Whether the recounted episodes from this poem are collaged from multiple past relationships or a mixture of real and imagined cases of lost love, Opstedal has found himself meeting many dead-ends in his search for a long-lasting relationship not fueled by destruction.

 

I drove from Seattle
            held up at Coos Bay, Oregon
            for a couple of nights
            with a fist of H & a woman whose
            name I never really knew

            She mainlined, I hit the muscle
            & we both drank coca-cola & watched TV

            She told me what I meant

            Beside the ethnic issues
            we made it to San Francisco where she
            evaporated in the neon
            & I kept going
            holding close to the coast
            the waves keeping me honest
            & the road
            a first kiss
            stretching out to the vanishing point
            I could never quite reach

 

The gliding ease at work within these poems composes itself as it goes. Working towards an ever honest result, not always balanced or necessarily fair—but honest. As poet Michael Price says it in his Introduction to Opstedal’s book, “Never apologize, never explain. And of course, just do the work.” Once you get far enough along in poetry world, things start to take care of themselves, in so far as any sense of direction goes: the work guides you.

In his poems, MacAdams does not back away from squaring up with destructive forces. After all, acting as balancing forces, chaos and anarchy are as natural as order and discipline. He knows it. He’s worked as hard trying to hold together ridiculous bureaucratic boards and governing bodies in order to save natural water systems both in Bolinas and Los Angeles that he’s not about to offer anything less than a realistic view of what’s to come when politicians and powerful interests lead his country awry.   

 

            The bombs

                                    that fall

                                                            on Baghdad
                        will land

                                                on Los Angeles.

 

                        It doesn’t take a paranoid schizophrenic

                                    to understand that.

 

                                                (“MORDRED”)

 

The reality that there’s a larger world which is increasingly at risk is never far from the minds and thus the work of these poets. The necessity to stay alert, to always watch the watchers, is mislaid at the risk of being swept up with the rest of the zombie populate. Opstedal drops reminders of this throughout his work.

 

Memorandum
            1. That rogue sunset has got your number
            2. and
            3. don’t ever give your real name.

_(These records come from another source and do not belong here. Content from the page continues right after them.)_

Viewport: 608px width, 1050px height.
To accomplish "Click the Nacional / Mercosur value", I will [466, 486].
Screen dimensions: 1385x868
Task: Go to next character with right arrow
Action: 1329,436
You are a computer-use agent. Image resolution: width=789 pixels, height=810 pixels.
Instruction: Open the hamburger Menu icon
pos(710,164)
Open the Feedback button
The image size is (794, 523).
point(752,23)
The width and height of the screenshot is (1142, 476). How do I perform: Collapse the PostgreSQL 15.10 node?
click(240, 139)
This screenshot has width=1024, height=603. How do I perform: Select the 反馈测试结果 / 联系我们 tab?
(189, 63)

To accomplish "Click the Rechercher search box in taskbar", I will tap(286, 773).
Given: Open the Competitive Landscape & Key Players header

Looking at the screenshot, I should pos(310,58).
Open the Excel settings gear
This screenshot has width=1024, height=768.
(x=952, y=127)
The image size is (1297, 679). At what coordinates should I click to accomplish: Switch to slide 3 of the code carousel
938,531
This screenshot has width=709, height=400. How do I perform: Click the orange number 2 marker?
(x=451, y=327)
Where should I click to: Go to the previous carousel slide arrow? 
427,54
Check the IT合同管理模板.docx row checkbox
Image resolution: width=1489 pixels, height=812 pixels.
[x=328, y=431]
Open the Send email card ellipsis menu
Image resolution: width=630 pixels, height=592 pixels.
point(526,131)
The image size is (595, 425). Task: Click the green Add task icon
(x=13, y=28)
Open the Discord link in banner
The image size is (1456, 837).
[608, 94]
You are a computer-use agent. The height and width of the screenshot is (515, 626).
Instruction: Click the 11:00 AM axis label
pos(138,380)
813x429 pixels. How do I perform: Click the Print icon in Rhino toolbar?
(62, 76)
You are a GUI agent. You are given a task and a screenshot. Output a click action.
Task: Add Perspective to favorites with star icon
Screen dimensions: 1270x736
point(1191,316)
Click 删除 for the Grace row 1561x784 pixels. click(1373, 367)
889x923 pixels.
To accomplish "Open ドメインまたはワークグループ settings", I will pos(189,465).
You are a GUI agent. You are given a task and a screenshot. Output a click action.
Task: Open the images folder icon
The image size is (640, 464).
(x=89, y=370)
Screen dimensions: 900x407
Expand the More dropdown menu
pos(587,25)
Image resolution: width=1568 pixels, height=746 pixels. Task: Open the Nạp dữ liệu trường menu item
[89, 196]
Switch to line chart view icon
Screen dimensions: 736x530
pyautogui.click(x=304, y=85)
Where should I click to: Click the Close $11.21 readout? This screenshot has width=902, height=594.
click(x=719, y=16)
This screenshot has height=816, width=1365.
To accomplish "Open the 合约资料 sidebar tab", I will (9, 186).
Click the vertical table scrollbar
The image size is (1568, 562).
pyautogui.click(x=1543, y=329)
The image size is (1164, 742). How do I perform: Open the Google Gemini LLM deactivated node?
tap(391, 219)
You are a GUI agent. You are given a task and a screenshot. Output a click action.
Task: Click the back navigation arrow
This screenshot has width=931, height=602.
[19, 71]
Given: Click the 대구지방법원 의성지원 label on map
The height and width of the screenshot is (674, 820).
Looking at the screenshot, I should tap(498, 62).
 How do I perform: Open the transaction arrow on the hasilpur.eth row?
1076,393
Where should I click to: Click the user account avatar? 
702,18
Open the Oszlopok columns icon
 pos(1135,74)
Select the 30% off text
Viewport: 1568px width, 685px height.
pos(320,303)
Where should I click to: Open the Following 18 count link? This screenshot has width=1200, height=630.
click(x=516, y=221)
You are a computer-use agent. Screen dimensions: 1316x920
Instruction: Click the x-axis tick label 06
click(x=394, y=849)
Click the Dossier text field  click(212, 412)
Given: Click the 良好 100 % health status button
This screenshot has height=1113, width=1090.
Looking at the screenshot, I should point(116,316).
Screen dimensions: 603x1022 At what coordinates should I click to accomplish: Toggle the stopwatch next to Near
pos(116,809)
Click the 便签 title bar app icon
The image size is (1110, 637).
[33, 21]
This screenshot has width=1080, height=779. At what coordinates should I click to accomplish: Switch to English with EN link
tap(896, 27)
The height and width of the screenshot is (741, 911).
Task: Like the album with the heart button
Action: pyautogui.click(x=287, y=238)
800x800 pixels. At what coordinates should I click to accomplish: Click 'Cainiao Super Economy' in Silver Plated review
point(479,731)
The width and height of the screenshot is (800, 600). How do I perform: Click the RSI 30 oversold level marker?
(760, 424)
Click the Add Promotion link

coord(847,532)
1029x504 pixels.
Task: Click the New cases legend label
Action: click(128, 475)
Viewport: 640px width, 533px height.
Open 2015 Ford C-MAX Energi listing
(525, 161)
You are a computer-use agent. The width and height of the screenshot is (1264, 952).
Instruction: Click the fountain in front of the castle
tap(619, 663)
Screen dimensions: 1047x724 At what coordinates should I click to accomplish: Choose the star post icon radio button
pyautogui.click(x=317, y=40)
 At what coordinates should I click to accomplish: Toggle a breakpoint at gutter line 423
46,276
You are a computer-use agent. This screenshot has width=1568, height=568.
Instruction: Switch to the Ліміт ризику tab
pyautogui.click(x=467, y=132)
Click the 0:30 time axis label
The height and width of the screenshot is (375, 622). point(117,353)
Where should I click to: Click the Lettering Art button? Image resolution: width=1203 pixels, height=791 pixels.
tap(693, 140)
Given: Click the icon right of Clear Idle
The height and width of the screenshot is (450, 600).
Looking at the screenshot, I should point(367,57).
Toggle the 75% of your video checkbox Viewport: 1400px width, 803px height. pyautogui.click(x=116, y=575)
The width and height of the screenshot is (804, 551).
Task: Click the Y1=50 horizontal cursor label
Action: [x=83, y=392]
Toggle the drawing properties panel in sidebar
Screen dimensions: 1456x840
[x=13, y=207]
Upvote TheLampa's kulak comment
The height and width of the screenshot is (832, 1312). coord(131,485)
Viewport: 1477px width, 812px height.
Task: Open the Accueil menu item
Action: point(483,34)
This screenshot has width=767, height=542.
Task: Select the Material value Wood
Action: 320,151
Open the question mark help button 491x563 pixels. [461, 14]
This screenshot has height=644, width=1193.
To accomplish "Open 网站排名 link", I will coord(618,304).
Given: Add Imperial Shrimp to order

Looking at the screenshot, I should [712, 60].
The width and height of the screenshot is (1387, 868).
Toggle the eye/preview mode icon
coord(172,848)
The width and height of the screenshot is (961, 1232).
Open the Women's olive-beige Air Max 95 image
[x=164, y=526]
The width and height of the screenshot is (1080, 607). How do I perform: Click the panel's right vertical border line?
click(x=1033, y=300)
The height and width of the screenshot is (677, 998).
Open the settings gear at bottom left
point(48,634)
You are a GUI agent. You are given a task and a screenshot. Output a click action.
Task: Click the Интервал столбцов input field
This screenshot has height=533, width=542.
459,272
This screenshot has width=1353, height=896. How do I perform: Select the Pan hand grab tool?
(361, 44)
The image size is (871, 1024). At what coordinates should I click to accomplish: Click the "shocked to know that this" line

                            (“Reef Dance”)

 

California Redemption Value gathers together work dating back to the 1990s, from Opstedal’s earliest published poems on up to among his latest. He shows no sign of stopping. He continues posting poems weekly, if not daily, on Ukulele Feedback (http://bluepressbooks.blogspot.com/) and his small press Blue Books regularly prints chapbooks and the occasional one-shot magazine representing a broad range of writers. In short, he’s not going anywhere and his commitment to the practiced discipline of “the poems” is constant as ever. This collection holds its ground as a defining marker of where he’s been, where he’s at, and where he’s headed. The surf never comes to end, just keeps on cycling through our myth-memory. Opstedal’s hands are as sandy and salt encrusted as can be.

Dear Oxygen is literally the representation of a lifetime’s ongoing work. MacAdams, like too many poets, often slips the radar of today’s poetry audiences. Nevertheless the breadth and skill of his poetry has been there from the beginning and never has left. People will say, “Well you can’t read everybody and everything, Patrick.” And that’s true, you read where your interest lies, where chance directs you. Poetry is a relationship and as is the case with all relationships insisting it happens this way or that doesn’t do any good. You won’t find true love knocking at your door but maybe it’s sitting next door wondering where you’ve been all this time—or maybe not: true love actually doesn’t give a fuck about you. These poems are just like that. 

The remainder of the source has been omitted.